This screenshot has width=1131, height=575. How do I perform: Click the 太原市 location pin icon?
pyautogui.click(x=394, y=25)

____________

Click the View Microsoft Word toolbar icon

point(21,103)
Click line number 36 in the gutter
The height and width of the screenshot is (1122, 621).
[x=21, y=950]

____________

*Set exercise:*
Rewrite the listing from the line that contains "This screenshot has" down to the line that contains "pyautogui.click(x=394, y=25)", both included, with "location pin icon" replaced by "map marker icon" and everything else left unchanged.

*Task solution:*
This screenshot has width=1131, height=575. How do I perform: Click the 太原市 map marker icon?
pyautogui.click(x=394, y=25)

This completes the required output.